06 janeiro 2006

Conhecer. Respeitar. Aceitar

“Deus” já serviu de mote a muitas guerras e, à sua conta, os Homens foram justificando diferenças e agressões, conquistas e destruições. Não é de agora que este movimento de hostilização do Outro, pela sua suposta diferença religiosa – ou outra – se abateu sobre o mouro, o judeu, o católico ou o protestante. Mas hoje, a moda é falar de “choque de civilizações” como sinónimo de uma guerra religiosa à nossa porta. Acresce, com excessiva facilidade e óbvio simplismo, a associação ao terrorismo do rótulo islâmico e colagem de tudo isto a comunidades imigrantes. Como se fosse tudo a mesma coisa. O “inimigo” está (re)encontrado.

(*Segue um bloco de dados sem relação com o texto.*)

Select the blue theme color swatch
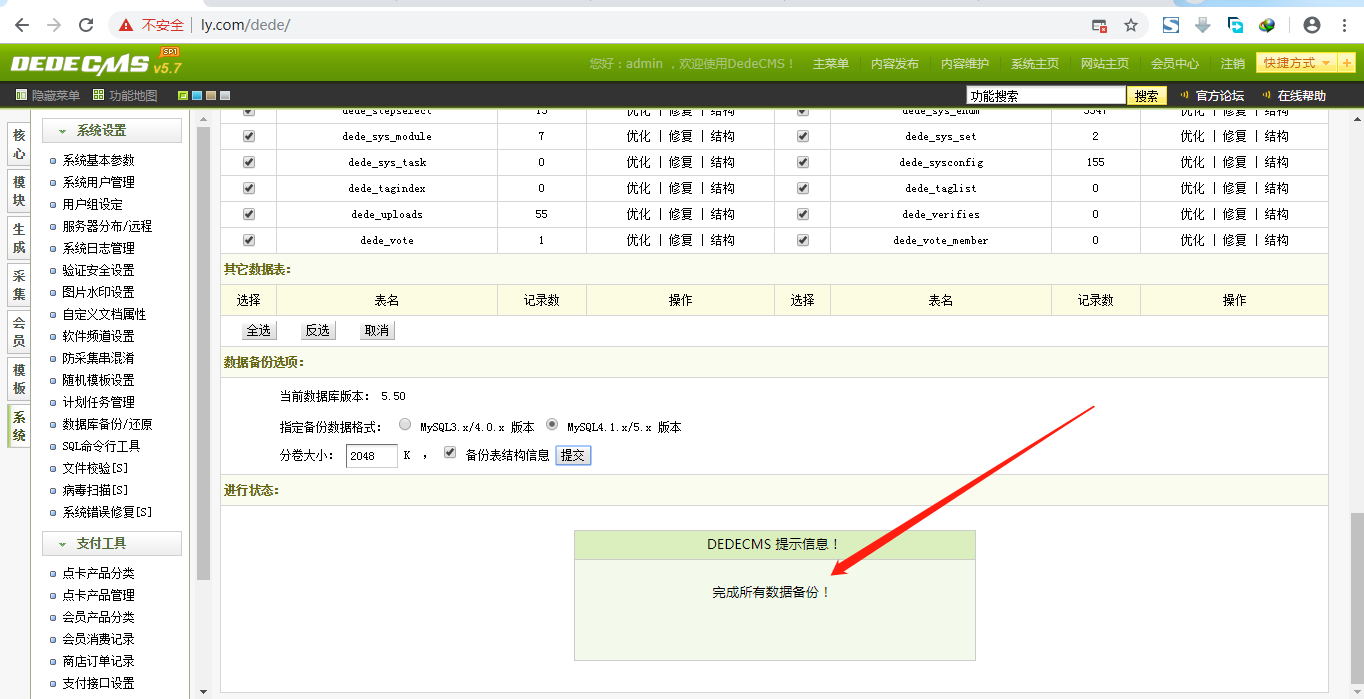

Presumimos com leveza e ingenuidade que o que nos separa são as diferenças. Assim desculpamo-nos com diferentes Deuses para dissimular a nossa muito humana - e comum - ambição e sede de poder. Mas são essas, que atravessam todos os tempos e todos os homens, que representam verdadeiramente a fonte de todos os conflitos. E configuram o que há de semelhante em nós.

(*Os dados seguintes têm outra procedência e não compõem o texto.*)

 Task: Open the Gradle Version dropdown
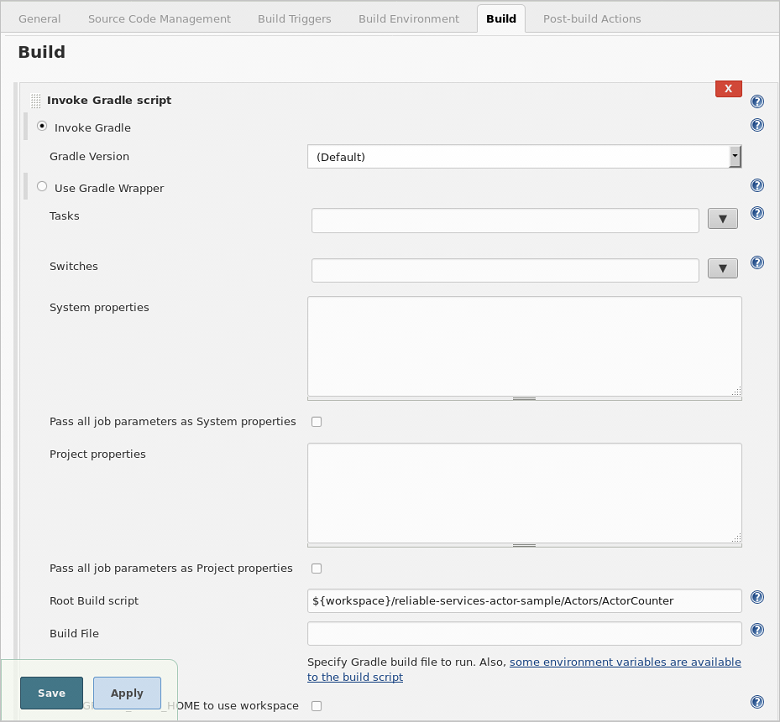[524, 157]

Portugal tem, apesar de tudo, nos últimos anos, sabido conviver com a diversidade religiosa. Com alguma naturalidade e até mesmo um certa curiosidade. Ainda longe do turbilhão do centro da Europa que já levanta muita tempestade, por cá vamos coexistindo pacificamente e sem tensões assinaláveis. Importa, no entanto, ter consciência que a natureza humana, mais tarde ou mais cedo, virá à tona e que a ignorância sobre o Outro – ainda existente, apesar de tudo - será o terreno fértil para as nossas crises. Não nos deixemos embalar pela expectativa dos “brandos costumes”.

Por isso, o estudo "Filhos diferentes, Deuses diferentes", a editar brevemente pelo Observatório da Imigração, da autoria de Susana Pereira Bastos, de Gabriel Pereira Bastos e equipa, representa um contributo muito importante para Portugal. Na medida de uma leitura atenta, ajudar-nos-á, por via da iluminação das diferenças, a descobrir a diferença. Assim reduziremos os nossos medos e veremos o “outro” – na sua afirmação de “filho diferente de um Deus diferente” - como tão diferente quanto eu. Esta valorização das diferenças que o estudo percorre desde comunidades com as quais convivemos há séculos, como as ciganas, até às recentes vagas de cabo-verdianas, sikhs, muçulmanos ismaelitas e sunitas, revela-se, por isso, muito inspirador.

Não se trata, note-se, de normalizar as diferenças, aplanando-as. O que nos é pedido é que optemos por encetar um diálogo, só possível porque as conhecemos, as respeitamos e as aceitamos.